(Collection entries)
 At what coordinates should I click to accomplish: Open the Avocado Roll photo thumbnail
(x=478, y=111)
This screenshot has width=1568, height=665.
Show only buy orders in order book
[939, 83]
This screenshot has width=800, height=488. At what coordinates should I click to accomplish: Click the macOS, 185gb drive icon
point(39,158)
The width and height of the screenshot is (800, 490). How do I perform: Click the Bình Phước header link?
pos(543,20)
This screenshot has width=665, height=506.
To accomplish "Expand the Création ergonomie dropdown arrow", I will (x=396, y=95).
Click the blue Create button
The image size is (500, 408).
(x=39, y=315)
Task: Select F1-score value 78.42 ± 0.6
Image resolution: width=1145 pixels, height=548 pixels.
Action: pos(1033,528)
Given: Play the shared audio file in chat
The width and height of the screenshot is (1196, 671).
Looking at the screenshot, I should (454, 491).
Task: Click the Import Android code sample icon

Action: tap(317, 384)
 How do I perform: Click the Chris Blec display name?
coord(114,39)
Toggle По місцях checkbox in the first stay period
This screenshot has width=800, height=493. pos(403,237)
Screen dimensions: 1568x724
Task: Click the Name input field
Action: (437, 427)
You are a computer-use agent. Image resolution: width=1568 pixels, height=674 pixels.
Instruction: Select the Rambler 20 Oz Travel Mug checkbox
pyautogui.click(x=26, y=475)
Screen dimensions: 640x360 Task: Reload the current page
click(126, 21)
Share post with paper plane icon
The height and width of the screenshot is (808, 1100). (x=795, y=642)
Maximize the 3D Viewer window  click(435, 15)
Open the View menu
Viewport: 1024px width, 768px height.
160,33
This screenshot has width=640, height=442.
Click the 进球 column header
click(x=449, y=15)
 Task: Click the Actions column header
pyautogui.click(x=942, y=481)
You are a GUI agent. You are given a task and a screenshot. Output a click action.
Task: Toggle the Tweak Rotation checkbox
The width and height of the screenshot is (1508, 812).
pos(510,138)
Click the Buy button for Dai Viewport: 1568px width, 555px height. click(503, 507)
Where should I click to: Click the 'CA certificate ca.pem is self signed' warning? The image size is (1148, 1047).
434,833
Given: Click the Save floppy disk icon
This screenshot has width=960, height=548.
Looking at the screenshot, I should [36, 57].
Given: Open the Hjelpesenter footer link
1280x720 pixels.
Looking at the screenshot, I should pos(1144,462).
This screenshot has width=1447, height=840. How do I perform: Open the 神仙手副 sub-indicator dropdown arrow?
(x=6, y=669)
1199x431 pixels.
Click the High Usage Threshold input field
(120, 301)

About this exercise: When transcribing the data, keep every line exactly as it is.

Result of the task:
 At what coordinates should I click to accomplish: Open the Avocado Roll photo thumbnail
(x=478, y=111)
This screenshot has width=1568, height=665.
Show only buy orders in order book
[939, 83]
This screenshot has width=800, height=488. At what coordinates should I click to accomplish: Click the macOS, 185gb drive icon
point(39,158)
The width and height of the screenshot is (800, 490). How do I perform: Click the Bình Phước header link?
pos(543,20)
This screenshot has width=665, height=506.
To accomplish "Expand the Création ergonomie dropdown arrow", I will (x=396, y=95).
Click the blue Create button
The image size is (500, 408).
(x=39, y=315)
Task: Select F1-score value 78.42 ± 0.6
Image resolution: width=1145 pixels, height=548 pixels.
Action: pos(1033,528)
Given: Play the shared audio file in chat
The width and height of the screenshot is (1196, 671).
Looking at the screenshot, I should (454, 491).
Task: Click the Import Android code sample icon

Action: tap(317, 384)
 How do I perform: Click the Chris Blec display name?
coord(114,39)
Toggle По місцях checkbox in the first stay period
This screenshot has width=800, height=493. pos(403,237)
Screen dimensions: 1568x724
Task: Click the Name input field
Action: (437, 427)
You are a computer-use agent. Image resolution: width=1568 pixels, height=674 pixels.
Instruction: Select the Rambler 20 Oz Travel Mug checkbox
pyautogui.click(x=26, y=475)
Screen dimensions: 640x360 Task: Reload the current page
click(126, 21)
Share post with paper plane icon
The height and width of the screenshot is (808, 1100). (x=795, y=642)
Maximize the 3D Viewer window  click(435, 15)
Open the View menu
Viewport: 1024px width, 768px height.
160,33
This screenshot has width=640, height=442.
Click the 进球 column header
click(x=449, y=15)
 Task: Click the Actions column header
pyautogui.click(x=942, y=481)
You are a GUI agent. You are given a task and a screenshot. Output a click action.
Task: Toggle the Tweak Rotation checkbox
The width and height of the screenshot is (1508, 812).
pos(510,138)
Click the Buy button for Dai Viewport: 1568px width, 555px height. click(503, 507)
Where should I click to: Click the 'CA certificate ca.pem is self signed' warning? The image size is (1148, 1047).
434,833
Given: Click the Save floppy disk icon
This screenshot has width=960, height=548.
Looking at the screenshot, I should [36, 57].
Given: Open the Hjelpesenter footer link
1280x720 pixels.
Looking at the screenshot, I should pos(1144,462).
This screenshot has width=1447, height=840. How do I perform: Open the 神仙手副 sub-indicator dropdown arrow?
(x=6, y=669)
1199x431 pixels.
Click the High Usage Threshold input field
(120, 301)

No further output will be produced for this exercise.